Po raz kolejny wolontariusze ze Stowarzyszenia WIOSNA przygotowali dla swoich podopiecznych niezwykle atrakcyjne spotkanie.

Oto relacja jednej z wolontariuszek:

W piękne, słoneczne i ciepłe poniedziałkowe popołudnie 22.04 podopieczni Akademii Przyszłości z regionu Sosnowiec/Katowice

wraz ze swoimi tutorami spotkali się na wspaniałym wydarzeniu „Akademia palcem po mapie”,

które miało miejsce na Wydziale Neofilologii Uniwersytetu Śląskiego w Sosnowcu.

Spotkanie to poprowadził niesamowity człowiek, podróżnik, osoba z niezwykłą pasją do poznawania oraz zwiedzania świata

i wszystkich jego możliwych zakątków.
         Dzieci z uwagą i zaciekawieniem słuchały opowieści o poszczególnych miejscach, które odwiedził nasz gość,

o nie rzadko dziwnych miejscach gdzie zdarzało mu się nocować, np. na lotnisku, składziku na drewno, na dworze, czy w miejskich toaletach.

O tym jak podróżował, bo nie tylko samolotem, ale też autostopem i na rowerze oraz pieszo,

dzięki czemu niskim kosztem udało mu się zwiedzić niezły kawał świata i poznać wszystko to,

czego podróżując za pośrednictwem biura podróży nigdy nie zdołamy zobaczyć.

Niezliczone były ilości pytań zadawanych przez naszych podopiecznych odnośnie tego, czy wygodnie się spało na podłodze,

czy było dużo miejsca, z kim Pan podróżował, czym podróżował, czy co jadł.
      Każde z dzieci otrzymało mapę świata, gdzie mogło zaznaczać miejsca i kraje, o których wspominał nasz gość,

a było ich naprawdę dużo, na całym świecie!

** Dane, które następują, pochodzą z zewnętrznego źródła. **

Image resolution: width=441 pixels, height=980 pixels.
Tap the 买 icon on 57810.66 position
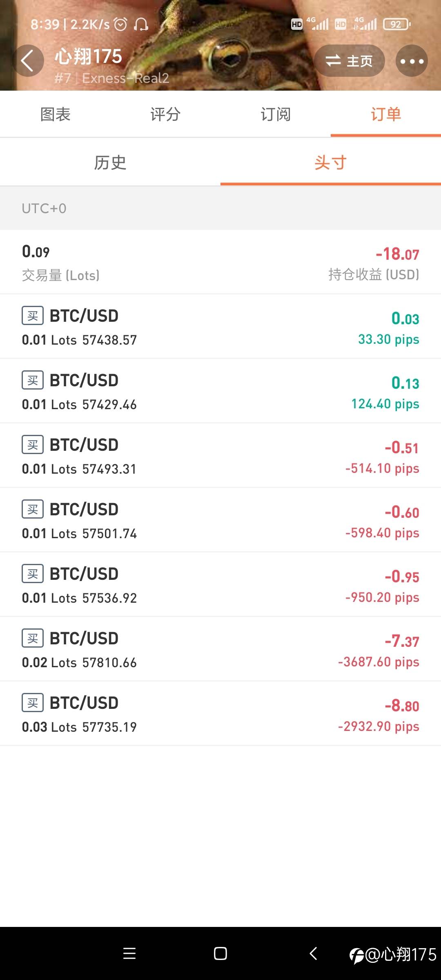(x=33, y=639)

W najbliższym czasie wybiera się na wyprawę rowerową na Syberię, bardzo mu kibicujemy!
         Po wysłuchaniu opowiadania o przygodach naszego wspaniałego gościa

i po wyczerpującym odpowiedzeniu przez niego na wszystkie nurtujące dzieci pytania,

nadszedł czas na sprawdzenie naszych podopiecznych i tego jak uważnie słuchały.

Każde z nich dostało małą karteczkę, gdzie mieli napisać nazwy 5 państw, które odwiedził nasz gość,

po czym podpisane na odwrocie karteczki wrzucali do wspaniałej, kolorowej „maszyny losującej”,

z tej oto maszyny  prowadzący nasze spotkanie Pan Michał wylosował 5 kolejnych zwycięzców konkursu.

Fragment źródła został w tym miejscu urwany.